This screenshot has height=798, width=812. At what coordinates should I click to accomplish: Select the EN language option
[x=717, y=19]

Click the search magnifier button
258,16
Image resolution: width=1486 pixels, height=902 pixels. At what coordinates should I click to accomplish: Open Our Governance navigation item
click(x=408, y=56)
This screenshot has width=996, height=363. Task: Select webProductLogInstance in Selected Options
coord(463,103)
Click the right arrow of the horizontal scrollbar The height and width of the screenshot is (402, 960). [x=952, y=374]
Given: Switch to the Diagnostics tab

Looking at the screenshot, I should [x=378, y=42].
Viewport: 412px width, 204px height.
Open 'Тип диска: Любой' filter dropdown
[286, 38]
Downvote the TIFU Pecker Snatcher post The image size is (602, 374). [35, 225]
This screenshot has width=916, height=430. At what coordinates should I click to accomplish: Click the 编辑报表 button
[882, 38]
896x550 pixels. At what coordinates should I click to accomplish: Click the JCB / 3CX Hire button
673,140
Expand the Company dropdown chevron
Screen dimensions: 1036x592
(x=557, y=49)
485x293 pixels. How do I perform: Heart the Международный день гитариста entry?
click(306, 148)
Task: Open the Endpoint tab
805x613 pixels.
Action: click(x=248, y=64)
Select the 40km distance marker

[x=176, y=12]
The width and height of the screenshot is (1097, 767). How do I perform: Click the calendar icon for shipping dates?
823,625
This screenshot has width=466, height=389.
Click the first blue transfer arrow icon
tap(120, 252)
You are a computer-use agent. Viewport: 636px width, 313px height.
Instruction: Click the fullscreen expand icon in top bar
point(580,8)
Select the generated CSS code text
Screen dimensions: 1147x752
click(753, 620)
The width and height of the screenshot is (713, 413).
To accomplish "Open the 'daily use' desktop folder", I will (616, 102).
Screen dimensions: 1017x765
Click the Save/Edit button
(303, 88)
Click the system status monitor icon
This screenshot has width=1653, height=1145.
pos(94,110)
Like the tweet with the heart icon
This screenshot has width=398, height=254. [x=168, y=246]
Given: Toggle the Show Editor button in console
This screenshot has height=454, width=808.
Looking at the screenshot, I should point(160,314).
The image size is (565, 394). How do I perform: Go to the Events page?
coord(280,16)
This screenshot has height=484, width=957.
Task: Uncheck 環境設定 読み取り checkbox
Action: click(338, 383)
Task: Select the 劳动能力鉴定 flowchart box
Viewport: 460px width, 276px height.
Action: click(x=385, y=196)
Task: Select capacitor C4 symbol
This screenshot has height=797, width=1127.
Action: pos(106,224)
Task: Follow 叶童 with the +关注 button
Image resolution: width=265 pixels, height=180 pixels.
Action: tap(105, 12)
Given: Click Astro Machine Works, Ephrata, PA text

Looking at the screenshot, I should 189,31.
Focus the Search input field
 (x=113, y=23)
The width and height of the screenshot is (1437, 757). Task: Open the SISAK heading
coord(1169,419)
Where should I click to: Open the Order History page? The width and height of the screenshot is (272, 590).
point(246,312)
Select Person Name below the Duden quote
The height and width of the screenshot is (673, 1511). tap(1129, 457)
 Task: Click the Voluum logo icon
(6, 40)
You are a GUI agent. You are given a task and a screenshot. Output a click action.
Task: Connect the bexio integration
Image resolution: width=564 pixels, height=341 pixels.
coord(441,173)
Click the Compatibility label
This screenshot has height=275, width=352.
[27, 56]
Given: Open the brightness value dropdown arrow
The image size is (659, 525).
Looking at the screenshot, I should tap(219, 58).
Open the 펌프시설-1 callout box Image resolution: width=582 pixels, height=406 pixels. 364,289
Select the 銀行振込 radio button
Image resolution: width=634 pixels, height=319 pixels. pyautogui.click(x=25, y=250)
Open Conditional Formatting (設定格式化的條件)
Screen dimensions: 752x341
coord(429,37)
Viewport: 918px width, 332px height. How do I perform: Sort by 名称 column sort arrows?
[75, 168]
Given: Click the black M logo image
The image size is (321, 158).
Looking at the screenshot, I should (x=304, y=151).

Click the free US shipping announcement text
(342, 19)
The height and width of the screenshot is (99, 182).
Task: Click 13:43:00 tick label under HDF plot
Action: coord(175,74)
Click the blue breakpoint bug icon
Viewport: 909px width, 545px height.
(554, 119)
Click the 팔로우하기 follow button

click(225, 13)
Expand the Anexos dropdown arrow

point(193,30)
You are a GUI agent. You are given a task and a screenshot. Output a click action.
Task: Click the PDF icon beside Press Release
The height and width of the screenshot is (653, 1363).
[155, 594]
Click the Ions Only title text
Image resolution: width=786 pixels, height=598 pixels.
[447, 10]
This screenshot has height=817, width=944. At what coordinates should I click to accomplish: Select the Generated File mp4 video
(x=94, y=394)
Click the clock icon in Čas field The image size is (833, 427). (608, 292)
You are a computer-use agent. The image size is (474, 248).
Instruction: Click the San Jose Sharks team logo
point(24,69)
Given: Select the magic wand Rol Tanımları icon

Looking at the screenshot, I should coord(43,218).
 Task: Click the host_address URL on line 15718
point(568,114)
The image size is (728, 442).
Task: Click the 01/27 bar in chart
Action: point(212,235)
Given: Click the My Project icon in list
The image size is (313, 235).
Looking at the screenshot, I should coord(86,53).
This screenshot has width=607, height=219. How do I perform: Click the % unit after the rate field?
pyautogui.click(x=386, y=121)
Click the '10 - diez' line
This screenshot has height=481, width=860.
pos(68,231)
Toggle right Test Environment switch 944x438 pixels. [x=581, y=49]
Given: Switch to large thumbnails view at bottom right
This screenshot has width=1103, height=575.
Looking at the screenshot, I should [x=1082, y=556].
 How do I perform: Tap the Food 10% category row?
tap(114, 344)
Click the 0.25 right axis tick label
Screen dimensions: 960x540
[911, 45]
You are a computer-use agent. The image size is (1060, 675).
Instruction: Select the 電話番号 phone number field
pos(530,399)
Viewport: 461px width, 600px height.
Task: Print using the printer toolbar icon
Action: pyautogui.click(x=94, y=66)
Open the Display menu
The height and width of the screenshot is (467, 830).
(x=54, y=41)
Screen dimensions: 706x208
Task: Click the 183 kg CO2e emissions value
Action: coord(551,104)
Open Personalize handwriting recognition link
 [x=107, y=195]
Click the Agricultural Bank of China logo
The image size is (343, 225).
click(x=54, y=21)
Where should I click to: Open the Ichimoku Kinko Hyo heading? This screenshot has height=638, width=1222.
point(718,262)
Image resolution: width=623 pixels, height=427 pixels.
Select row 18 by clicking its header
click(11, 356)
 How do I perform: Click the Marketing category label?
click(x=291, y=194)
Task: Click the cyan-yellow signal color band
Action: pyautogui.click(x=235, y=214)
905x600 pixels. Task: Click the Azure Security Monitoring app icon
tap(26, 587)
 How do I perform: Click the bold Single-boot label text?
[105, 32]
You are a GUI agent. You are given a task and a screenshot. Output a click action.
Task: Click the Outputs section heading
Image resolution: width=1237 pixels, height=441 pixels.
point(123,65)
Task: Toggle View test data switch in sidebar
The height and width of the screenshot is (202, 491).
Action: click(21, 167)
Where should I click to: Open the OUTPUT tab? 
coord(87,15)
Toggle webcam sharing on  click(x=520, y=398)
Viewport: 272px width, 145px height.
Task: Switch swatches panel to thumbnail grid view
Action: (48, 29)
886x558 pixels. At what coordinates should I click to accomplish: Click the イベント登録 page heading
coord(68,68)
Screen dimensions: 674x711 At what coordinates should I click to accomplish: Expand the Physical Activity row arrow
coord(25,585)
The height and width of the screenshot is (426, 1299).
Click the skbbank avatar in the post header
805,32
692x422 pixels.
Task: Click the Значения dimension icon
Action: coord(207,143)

-- -- --

* Your instructions *
Each entry above has to be transcribed exactly as it appears.

* Your solution *
This screenshot has height=798, width=812. At what coordinates should I click to accomplish: Select the EN language option
[x=717, y=19]

Click the search magnifier button
258,16
Image resolution: width=1486 pixels, height=902 pixels. At what coordinates should I click to accomplish: Open Our Governance navigation item
click(x=408, y=56)
This screenshot has width=996, height=363. Task: Select webProductLogInstance in Selected Options
coord(463,103)
Click the right arrow of the horizontal scrollbar The height and width of the screenshot is (402, 960). [x=952, y=374]
Given: Switch to the Diagnostics tab

Looking at the screenshot, I should [x=378, y=42].
Viewport: 412px width, 204px height.
Open 'Тип диска: Любой' filter dropdown
[286, 38]
Downvote the TIFU Pecker Snatcher post The image size is (602, 374). [35, 225]
This screenshot has width=916, height=430. At what coordinates should I click to accomplish: Click the 编辑报表 button
[882, 38]
896x550 pixels. At what coordinates should I click to accomplish: Click the JCB / 3CX Hire button
673,140
Expand the Company dropdown chevron
Screen dimensions: 1036x592
(x=557, y=49)
485x293 pixels. How do I perform: Heart the Международный день гитариста entry?
click(306, 148)
Task: Open the Endpoint tab
805x613 pixels.
Action: click(x=248, y=64)
Select the 40km distance marker

[x=176, y=12]
The width and height of the screenshot is (1097, 767). How do I perform: Click the calendar icon for shipping dates?
823,625
This screenshot has width=466, height=389.
Click the first blue transfer arrow icon
tap(120, 252)
You are a computer-use agent. Viewport: 636px width, 313px height.
Instruction: Click the fullscreen expand icon in top bar
point(580,8)
Select the generated CSS code text
Screen dimensions: 1147x752
click(753, 620)
The width and height of the screenshot is (713, 413).
To accomplish "Open the 'daily use' desktop folder", I will (616, 102).
Screen dimensions: 1017x765
Click the Save/Edit button
(303, 88)
Click the system status monitor icon
This screenshot has width=1653, height=1145.
pos(94,110)
Like the tweet with the heart icon
This screenshot has width=398, height=254. [x=168, y=246]
Given: Toggle the Show Editor button in console
This screenshot has height=454, width=808.
Looking at the screenshot, I should point(160,314).
The image size is (565, 394). How do I perform: Go to the Events page?
coord(280,16)
This screenshot has height=484, width=957.
Task: Uncheck 環境設定 読み取り checkbox
Action: click(338, 383)
Task: Select the 劳动能力鉴定 flowchart box
Viewport: 460px width, 276px height.
Action: click(x=385, y=196)
Task: Select capacitor C4 symbol
This screenshot has height=797, width=1127.
Action: pos(106,224)
Task: Follow 叶童 with the +关注 button
Image resolution: width=265 pixels, height=180 pixels.
Action: tap(105, 12)
Given: Click Astro Machine Works, Ephrata, PA text

Looking at the screenshot, I should 189,31.
Focus the Search input field
 (x=113, y=23)
The width and height of the screenshot is (1437, 757). Task: Open the SISAK heading
coord(1169,419)
Where should I click to: Open the Order History page? The width and height of the screenshot is (272, 590).
point(246,312)
Select Person Name below the Duden quote
The height and width of the screenshot is (673, 1511). tap(1129, 457)
 Task: Click the Voluum logo icon
(6, 40)
You are a GUI agent. You are given a task and a screenshot. Output a click action.
Task: Connect the bexio integration
Image resolution: width=564 pixels, height=341 pixels.
coord(441,173)
Click the Compatibility label
This screenshot has height=275, width=352.
[27, 56]
Given: Open the brightness value dropdown arrow
The image size is (659, 525).
Looking at the screenshot, I should tap(219, 58).
Open the 펌프시설-1 callout box Image resolution: width=582 pixels, height=406 pixels. 364,289
Select the 銀行振込 radio button
Image resolution: width=634 pixels, height=319 pixels. pyautogui.click(x=25, y=250)
Open Conditional Formatting (設定格式化的條件)
Screen dimensions: 752x341
coord(429,37)
Viewport: 918px width, 332px height. How do I perform: Sort by 名称 column sort arrows?
[75, 168]
Given: Click the black M logo image
The image size is (321, 158).
Looking at the screenshot, I should (x=304, y=151).

Click the free US shipping announcement text
(342, 19)
The height and width of the screenshot is (99, 182).
Task: Click 13:43:00 tick label under HDF plot
Action: coord(175,74)
Click the blue breakpoint bug icon
Viewport: 909px width, 545px height.
(554, 119)
Click the 팔로우하기 follow button

click(225, 13)
Expand the Anexos dropdown arrow

point(193,30)
You are a GUI agent. You are given a task and a screenshot. Output a click action.
Task: Click the PDF icon beside Press Release
The height and width of the screenshot is (653, 1363).
[155, 594]
Click the Ions Only title text
Image resolution: width=786 pixels, height=598 pixels.
[447, 10]
This screenshot has height=817, width=944. At what coordinates should I click to accomplish: Select the Generated File mp4 video
(x=94, y=394)
Click the clock icon in Čas field The image size is (833, 427). (608, 292)
You are a computer-use agent. The image size is (474, 248).
Instruction: Click the San Jose Sharks team logo
point(24,69)
Given: Select the magic wand Rol Tanımları icon

Looking at the screenshot, I should coord(43,218).
 Task: Click the host_address URL on line 15718
point(568,114)
The image size is (728, 442).
Task: Click the 01/27 bar in chart
Action: point(212,235)
Given: Click the My Project icon in list
The image size is (313, 235).
Looking at the screenshot, I should coord(86,53).
This screenshot has width=607, height=219. How do I perform: Click the % unit after the rate field?
pyautogui.click(x=386, y=121)
Click the '10 - diez' line
This screenshot has height=481, width=860.
pos(68,231)
Toggle right Test Environment switch 944x438 pixels. [x=581, y=49]
Given: Switch to large thumbnails view at bottom right
This screenshot has width=1103, height=575.
Looking at the screenshot, I should [x=1082, y=556].
 How do I perform: Tap the Food 10% category row?
tap(114, 344)
Click the 0.25 right axis tick label
Screen dimensions: 960x540
[911, 45]
You are a computer-use agent. The image size is (1060, 675).
Instruction: Select the 電話番号 phone number field
pos(530,399)
Viewport: 461px width, 600px height.
Task: Print using the printer toolbar icon
Action: pyautogui.click(x=94, y=66)
Open the Display menu
The height and width of the screenshot is (467, 830).
(x=54, y=41)
Screen dimensions: 706x208
Task: Click the 183 kg CO2e emissions value
Action: coord(551,104)
Open Personalize handwriting recognition link
 [x=107, y=195]
Click the Agricultural Bank of China logo
The image size is (343, 225).
click(x=54, y=21)
Where should I click to: Open the Ichimoku Kinko Hyo heading? This screenshot has height=638, width=1222.
point(718,262)
Image resolution: width=623 pixels, height=427 pixels.
Select row 18 by clicking its header
click(11, 356)
 How do I perform: Click the Marketing category label?
click(x=291, y=194)
Task: Click the cyan-yellow signal color band
Action: pyautogui.click(x=235, y=214)
905x600 pixels. Task: Click the Azure Security Monitoring app icon
tap(26, 587)
 How do I perform: Click the bold Single-boot label text?
[105, 32]
You are a GUI agent. You are given a task and a screenshot. Output a click action.
Task: Click the Outputs section heading
Image resolution: width=1237 pixels, height=441 pixels.
point(123,65)
Task: Toggle View test data switch in sidebar
The height and width of the screenshot is (202, 491).
Action: click(21, 167)
Where should I click to: Open the OUTPUT tab? 
coord(87,15)
Toggle webcam sharing on  click(x=520, y=398)
Viewport: 272px width, 145px height.
Task: Switch swatches panel to thumbnail grid view
Action: (48, 29)
886x558 pixels. At what coordinates should I click to accomplish: Click the イベント登録 page heading
coord(68,68)
Screen dimensions: 674x711 At what coordinates should I click to accomplish: Expand the Physical Activity row arrow
coord(25,585)
The height and width of the screenshot is (426, 1299).
Click the skbbank avatar in the post header
805,32
692x422 pixels.
Task: Click the Значения dimension icon
Action: coord(207,143)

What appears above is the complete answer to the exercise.